Swanson, J .: Dictionary of Biblical Languages ​​with Semantic Domains: Hebrew (Old Testament), Oak Harbor, Logos Research Systems, Inc., 1997.

Tallet, J. Z .: Poetry and prose, Havana, Editorial Letras Cubanas, 1979.

Vitier, C .: The Cuban in poetry, Havana, Editorial Letras Cubanas, 1970.

 

 

Notes

[1] It is interesting that both HALOT and Swanson record the hypothetical form שֶׁבַע (lit. seven) associated with the text of Proverbs (3.10), substituting the word שָׂבָע “abundance”. That is, in some cases both words would appear written without any diacritical difference. Thus, the text would read almost literally: “And your barns will be filled with seven, and your presses will overflow with new wine” (translated from the Hebrew by Ernesto Caveda).

2 According to the Dictionary of Biblical Languages ​​with Semantic Domains: Hebrew (Old Testament), this term refers to a: “condition of plenty and more than enough (Ge 41.29, 30, 31, 34, 47, 53; Pr 3.10; Ecc 5.11 [EB 12] +) ”(a“ condition of abundance and more than sufficient ”).
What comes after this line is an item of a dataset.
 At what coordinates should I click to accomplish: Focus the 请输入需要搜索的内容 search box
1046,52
3 We believe that the two best examples can be, within the Psalms: “Seven times a day I praise you because of your just judgments” (Ps 119.164); and within Proverbs: “But if he is caught he will pay seven times; he will give up all the assets of his house ”(Pr 6.31). For the prophets, we have selected Isaiah 30.26 speaking about redemption: “And the light of the moon will be like the light of the sun, and the light of the sun seven times greater, like the light of seven suns, on the day the Lord will sell it. wound of his people… ”.
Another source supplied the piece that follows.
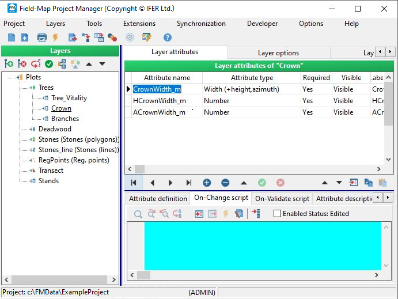The height and width of the screenshot is (299, 398).
Task: Click inside the cyan script editor area
Action: tap(262, 245)
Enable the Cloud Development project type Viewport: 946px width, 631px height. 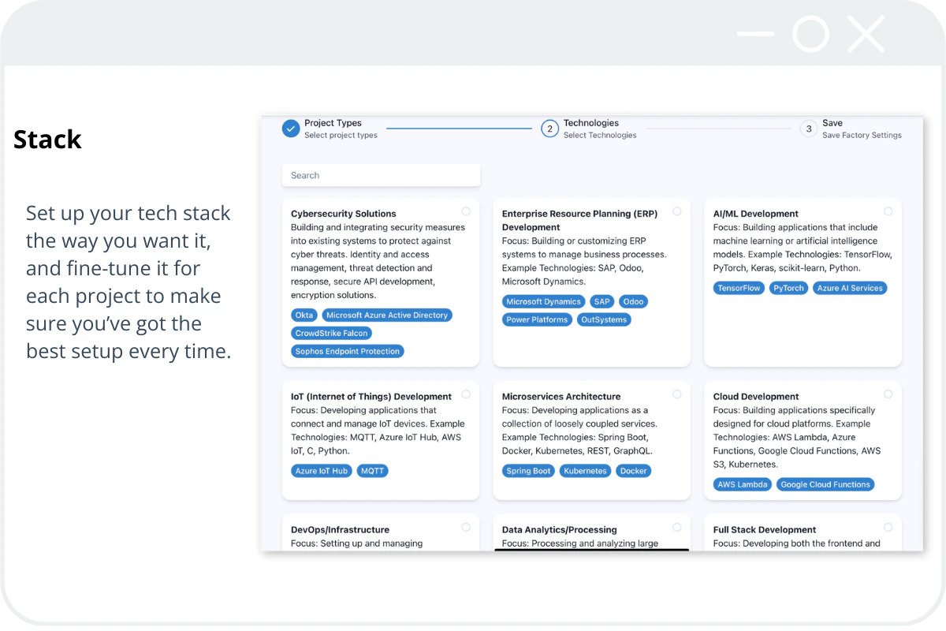pos(888,394)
4 Vitier also indicates that Tallet’s work is determined by: “the bitterly prosaic flatness of his verses and the depth of wounded sentimental candor that transpires. Frustration, mediocrity, inertia, impotence, are his constant themes, but always surrounded by self-irony, losing his composure in the dissolving atmosphere of choteo ”(360). Incidentally, these elements are the ones that relate Tallet’s work to the republican malaise managed in the 1920s and 1930s that produced other texts such as La convulnsión cubana (1906) by Roque Garrigó, Cuba y su evolution colonial (1907) by Francisco Figueras. , the Manual of the perfect fulanista (1916), by José A. Ramos, La decadencia cubana (1924) by Fernando Ortiz, Indagación del choteo (1929) by Jorge Mañach and El cubano, ostruz del trópico (1934) by Enrique Gay Galbó.